Records shown:
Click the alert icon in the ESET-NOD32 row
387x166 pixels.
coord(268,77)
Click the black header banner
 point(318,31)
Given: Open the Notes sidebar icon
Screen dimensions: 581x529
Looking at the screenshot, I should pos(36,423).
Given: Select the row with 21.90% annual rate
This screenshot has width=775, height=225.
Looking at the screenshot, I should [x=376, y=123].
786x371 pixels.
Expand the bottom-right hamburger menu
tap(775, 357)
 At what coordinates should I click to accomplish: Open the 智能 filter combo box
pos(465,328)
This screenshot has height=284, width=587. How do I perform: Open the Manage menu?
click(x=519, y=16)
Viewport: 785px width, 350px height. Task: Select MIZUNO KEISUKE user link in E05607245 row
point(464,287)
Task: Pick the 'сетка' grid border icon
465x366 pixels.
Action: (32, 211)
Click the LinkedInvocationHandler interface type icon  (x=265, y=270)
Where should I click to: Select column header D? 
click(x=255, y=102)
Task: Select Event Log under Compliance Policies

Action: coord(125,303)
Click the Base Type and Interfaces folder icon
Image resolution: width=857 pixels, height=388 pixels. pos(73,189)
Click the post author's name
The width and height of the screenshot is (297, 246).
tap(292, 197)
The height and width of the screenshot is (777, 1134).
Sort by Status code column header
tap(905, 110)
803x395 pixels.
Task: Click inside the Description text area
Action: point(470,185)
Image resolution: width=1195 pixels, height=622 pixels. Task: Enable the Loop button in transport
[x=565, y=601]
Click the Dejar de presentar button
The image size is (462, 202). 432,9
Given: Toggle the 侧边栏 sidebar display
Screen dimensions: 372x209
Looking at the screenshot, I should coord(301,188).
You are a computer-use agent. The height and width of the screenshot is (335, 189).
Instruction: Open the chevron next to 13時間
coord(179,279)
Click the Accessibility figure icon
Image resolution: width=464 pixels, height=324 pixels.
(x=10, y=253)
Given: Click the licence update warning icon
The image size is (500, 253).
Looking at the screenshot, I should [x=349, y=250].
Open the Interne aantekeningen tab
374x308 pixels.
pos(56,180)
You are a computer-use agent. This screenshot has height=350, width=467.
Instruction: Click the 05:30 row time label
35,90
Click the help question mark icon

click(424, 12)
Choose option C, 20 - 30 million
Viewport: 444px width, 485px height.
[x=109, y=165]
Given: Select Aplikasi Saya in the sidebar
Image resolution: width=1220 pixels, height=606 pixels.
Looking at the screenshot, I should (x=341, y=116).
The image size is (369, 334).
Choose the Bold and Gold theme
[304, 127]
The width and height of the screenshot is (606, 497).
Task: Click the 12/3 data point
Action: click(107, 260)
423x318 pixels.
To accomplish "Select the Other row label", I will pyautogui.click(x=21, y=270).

Task to carry out:
From the records above, reproduce exactly the lines from the one with "Task: Select Event" to the one with "Choose option C, 20 - 30 million", both included, and no others.

Output for this task:
Task: Select Event Log under Compliance Policies

Action: coord(125,303)
Click the Base Type and Interfaces folder icon
Image resolution: width=857 pixels, height=388 pixels. pos(73,189)
Click the post author's name
The width and height of the screenshot is (297, 246).
tap(292, 197)
The height and width of the screenshot is (777, 1134).
Sort by Status code column header
tap(905, 110)
803x395 pixels.
Task: Click inside the Description text area
Action: point(470,185)
Image resolution: width=1195 pixels, height=622 pixels. Task: Enable the Loop button in transport
[x=565, y=601]
Click the Dejar de presentar button
The image size is (462, 202). 432,9
Given: Toggle the 侧边栏 sidebar display
Screen dimensions: 372x209
Looking at the screenshot, I should coord(301,188).
You are a computer-use agent. The height and width of the screenshot is (335, 189).
Instruction: Open the chevron next to 13時間
coord(179,279)
Click the Accessibility figure icon
Image resolution: width=464 pixels, height=324 pixels.
(x=10, y=253)
Given: Click the licence update warning icon
The image size is (500, 253).
Looking at the screenshot, I should [x=349, y=250].
Open the Interne aantekeningen tab
374x308 pixels.
pos(56,180)
You are a computer-use agent. This screenshot has height=350, width=467.
Instruction: Click the 05:30 row time label
35,90
Click the help question mark icon

click(424, 12)
Choose option C, 20 - 30 million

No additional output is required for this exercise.